*Saved entries:*

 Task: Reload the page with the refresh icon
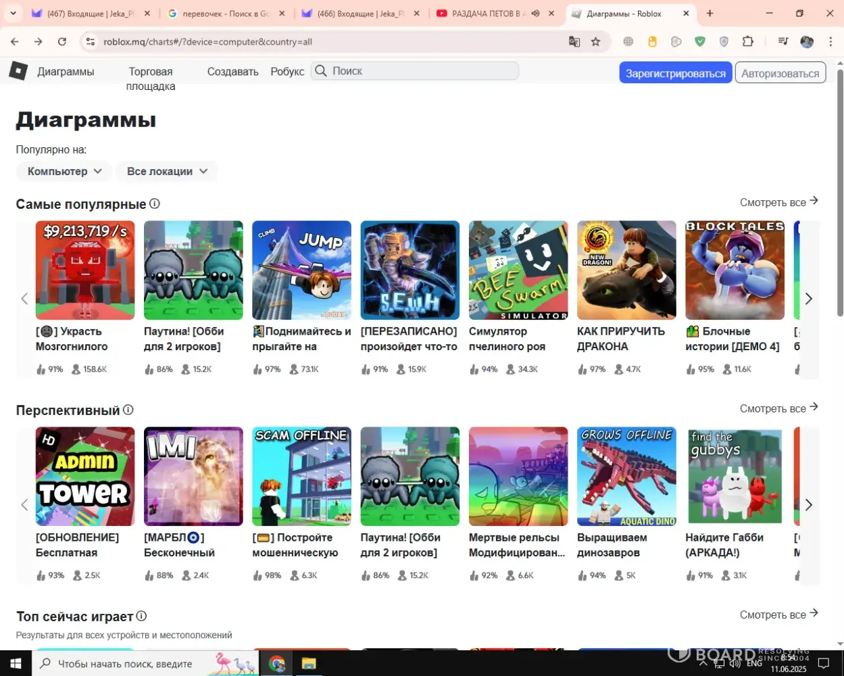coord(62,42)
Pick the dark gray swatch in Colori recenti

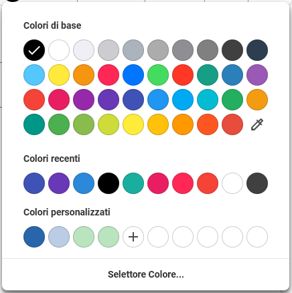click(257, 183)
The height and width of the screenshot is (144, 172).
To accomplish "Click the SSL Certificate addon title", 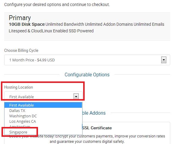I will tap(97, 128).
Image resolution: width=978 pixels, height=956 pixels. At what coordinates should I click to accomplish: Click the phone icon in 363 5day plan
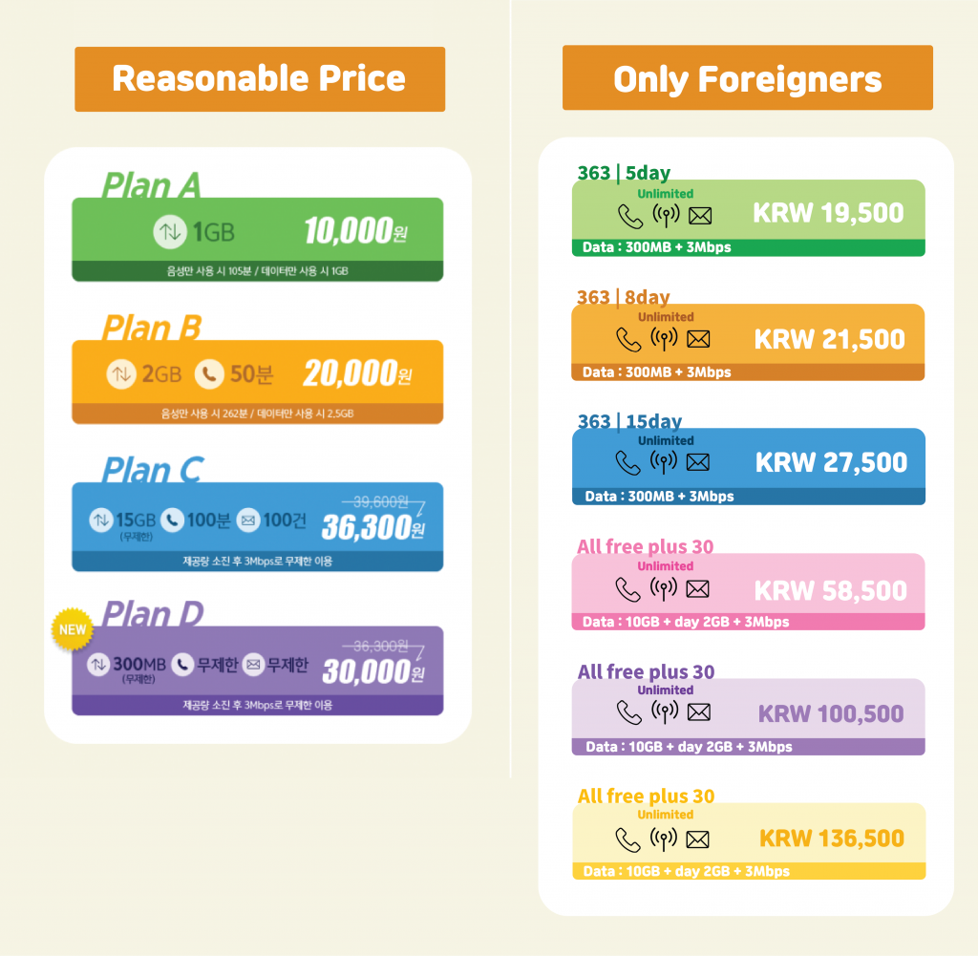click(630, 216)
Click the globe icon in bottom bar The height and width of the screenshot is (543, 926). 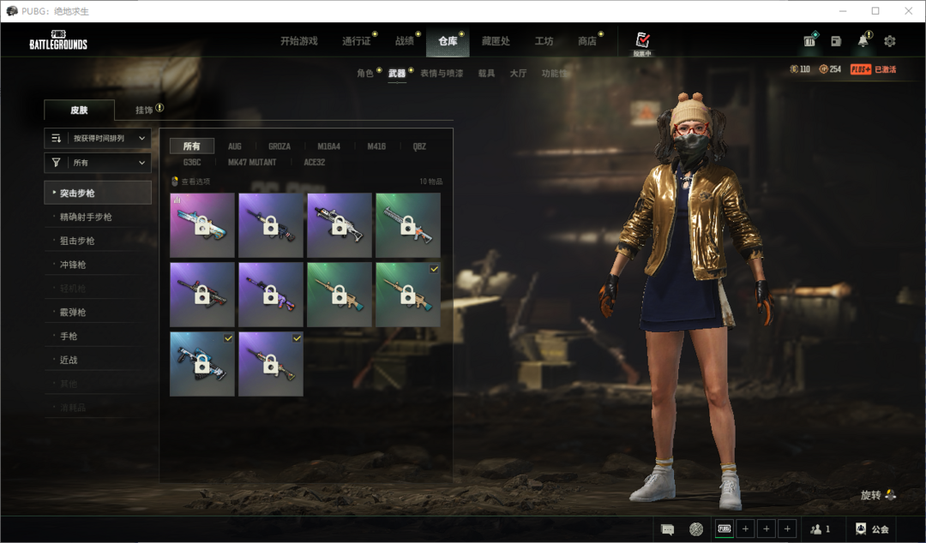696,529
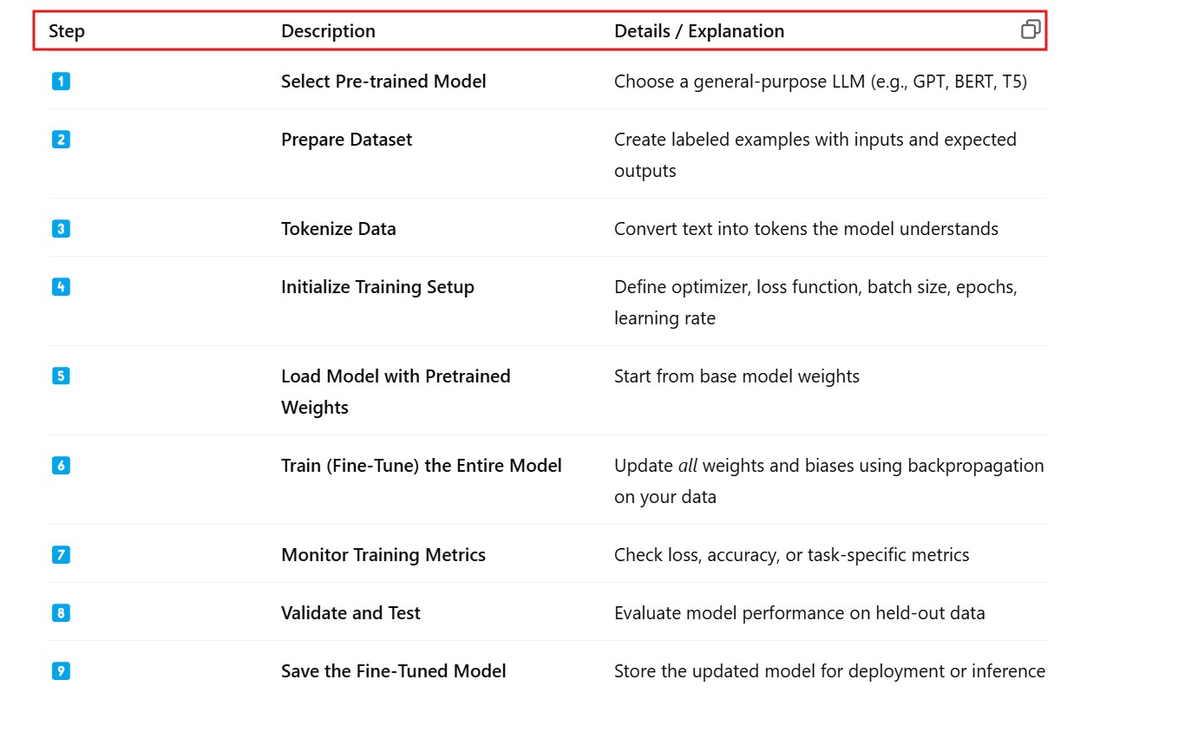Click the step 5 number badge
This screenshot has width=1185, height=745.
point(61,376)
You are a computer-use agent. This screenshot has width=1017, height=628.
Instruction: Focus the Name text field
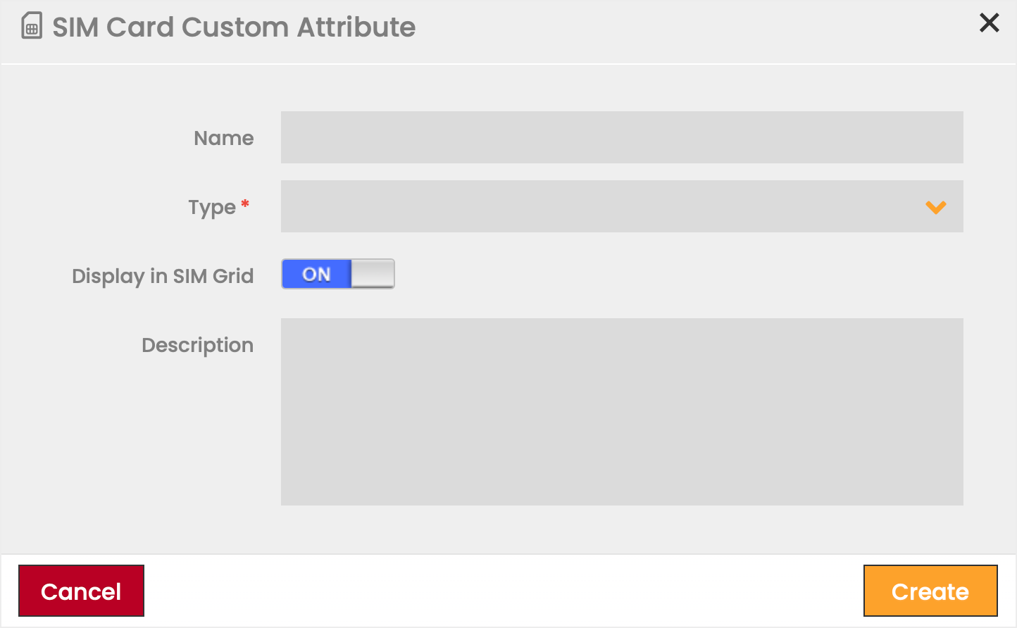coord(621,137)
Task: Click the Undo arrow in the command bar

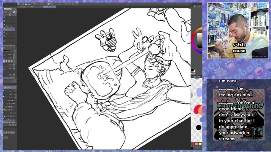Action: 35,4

==

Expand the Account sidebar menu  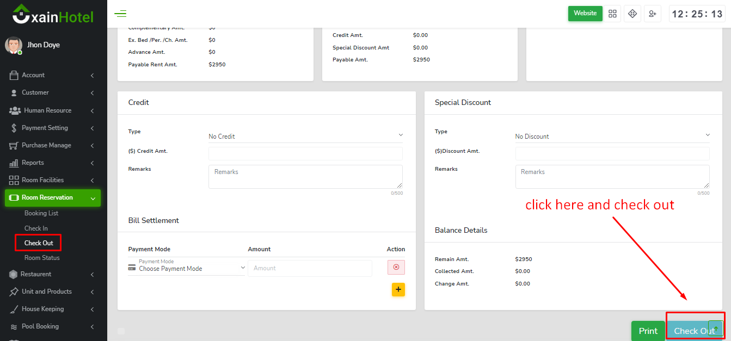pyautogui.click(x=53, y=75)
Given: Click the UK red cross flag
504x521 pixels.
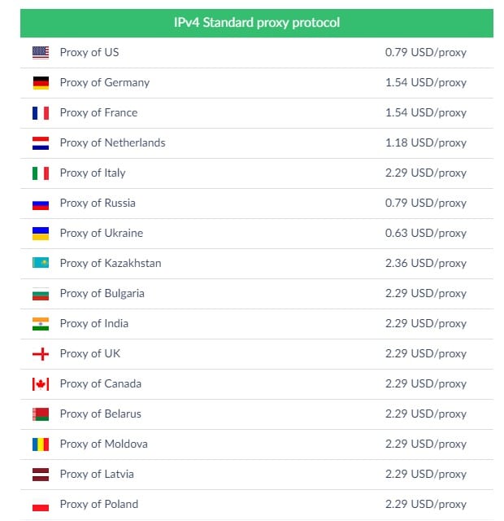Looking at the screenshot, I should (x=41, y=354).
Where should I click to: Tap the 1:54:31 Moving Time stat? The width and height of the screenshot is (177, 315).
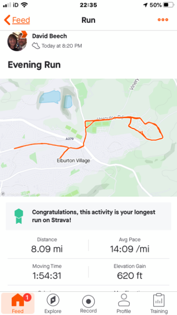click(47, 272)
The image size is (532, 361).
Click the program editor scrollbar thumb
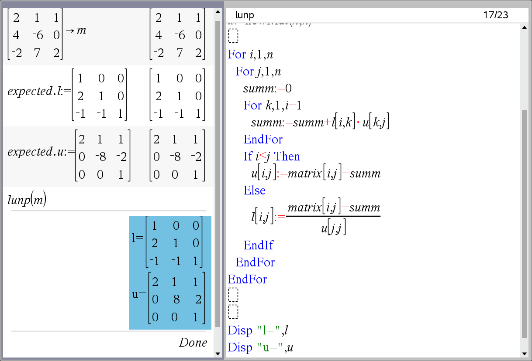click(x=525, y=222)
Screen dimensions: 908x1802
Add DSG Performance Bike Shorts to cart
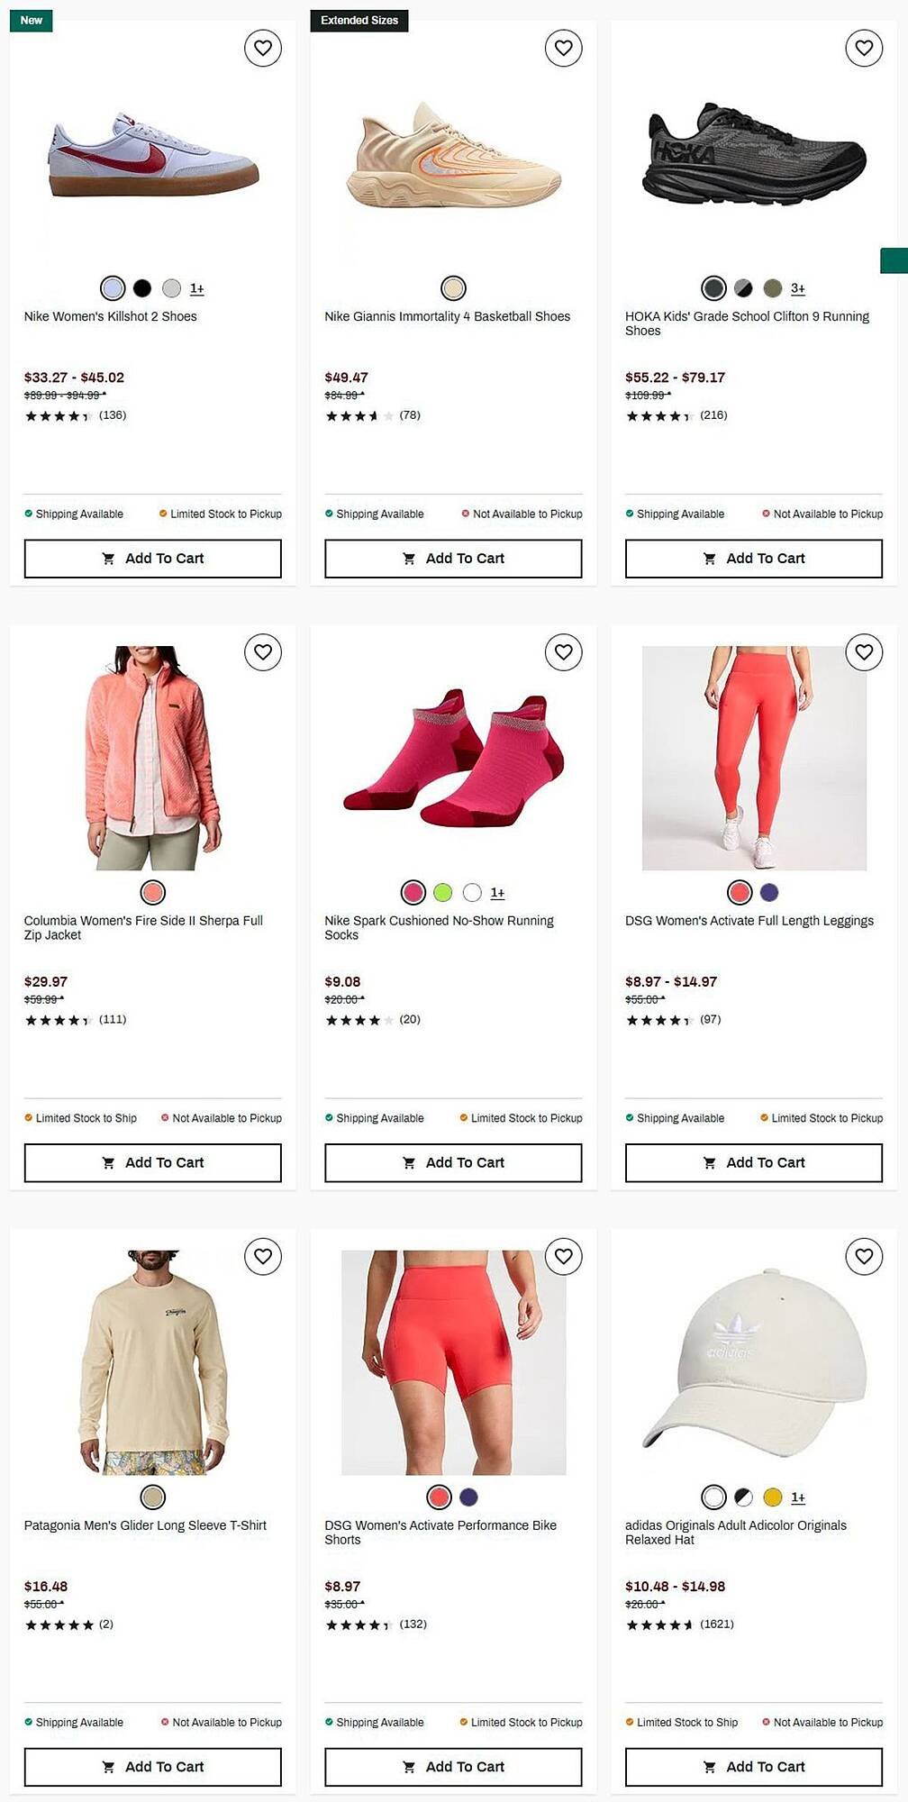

--

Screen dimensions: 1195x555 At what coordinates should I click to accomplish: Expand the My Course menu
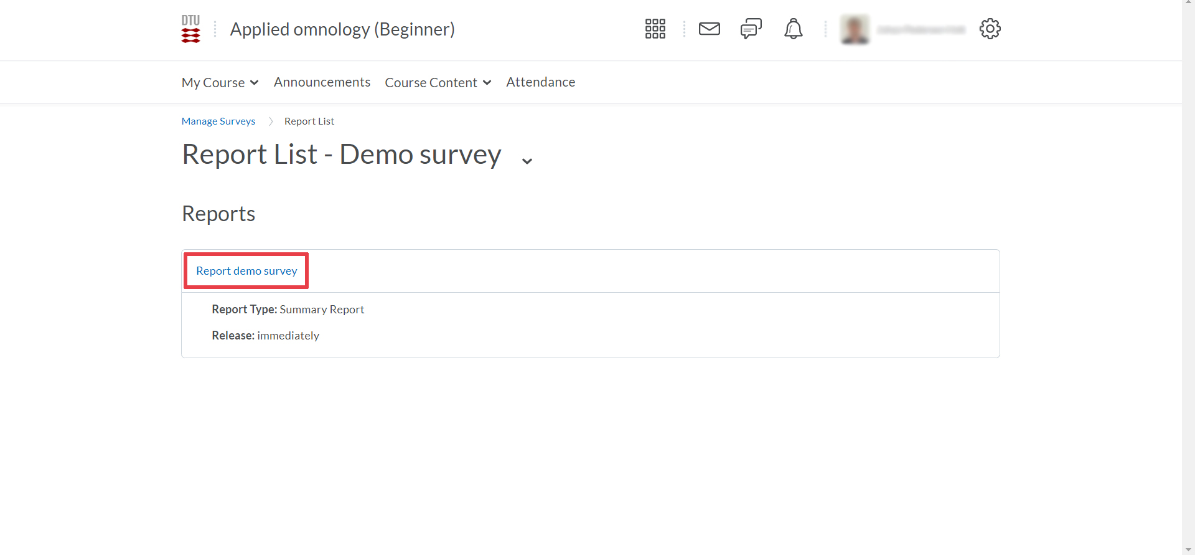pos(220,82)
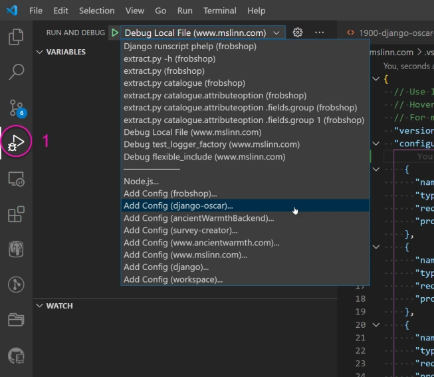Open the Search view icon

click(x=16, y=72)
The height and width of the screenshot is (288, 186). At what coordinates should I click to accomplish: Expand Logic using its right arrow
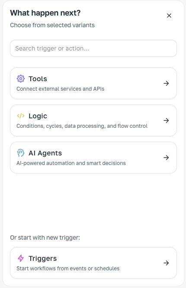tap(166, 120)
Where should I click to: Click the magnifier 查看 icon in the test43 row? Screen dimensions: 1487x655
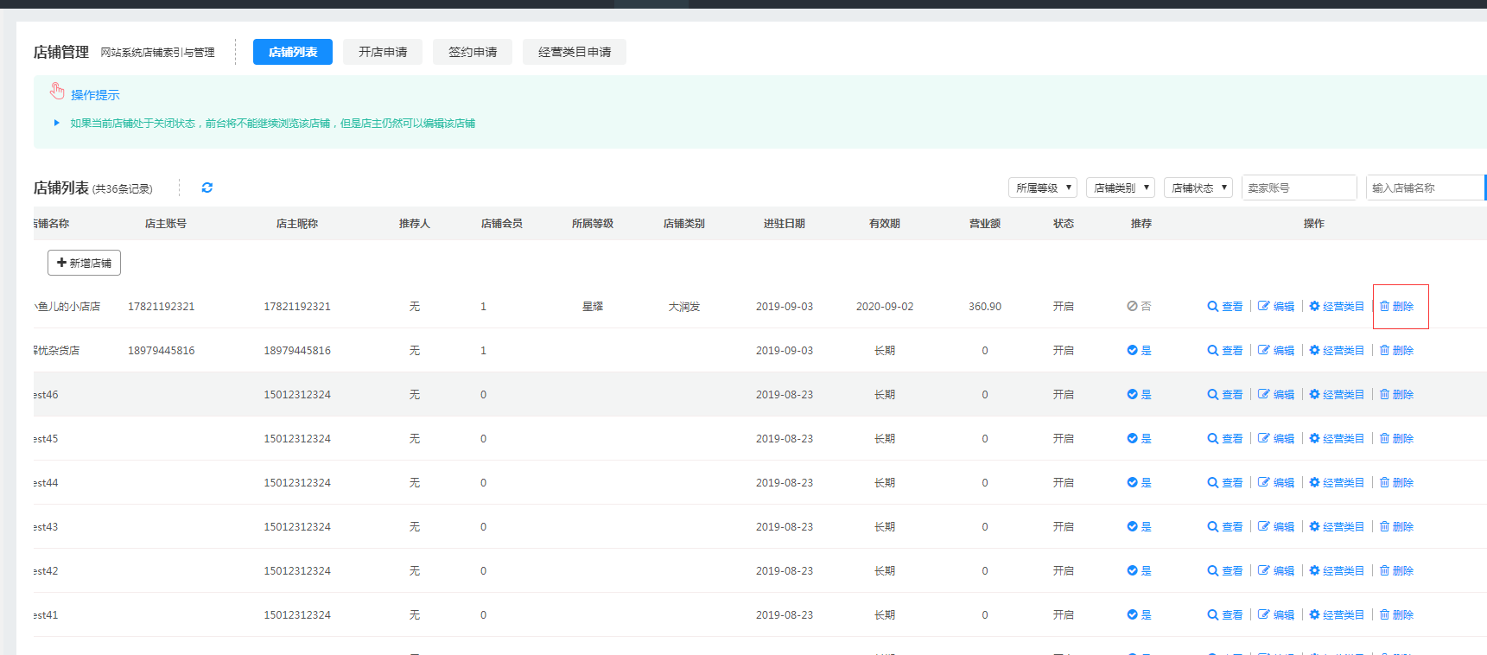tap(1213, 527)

*Task to carry out:* For this exercise, return exactly the lines above from the line with "Click the program editor scrollbar thumb" through the line with "Add DSG Performance Bike Shorts to cart", both included. Do not copy the pictures.

*Exercise output:*
Click the program editor scrollbar thumb
click(x=525, y=222)
Screen dimensions: 908x1802
Add DSG Performance Bike Shorts to cart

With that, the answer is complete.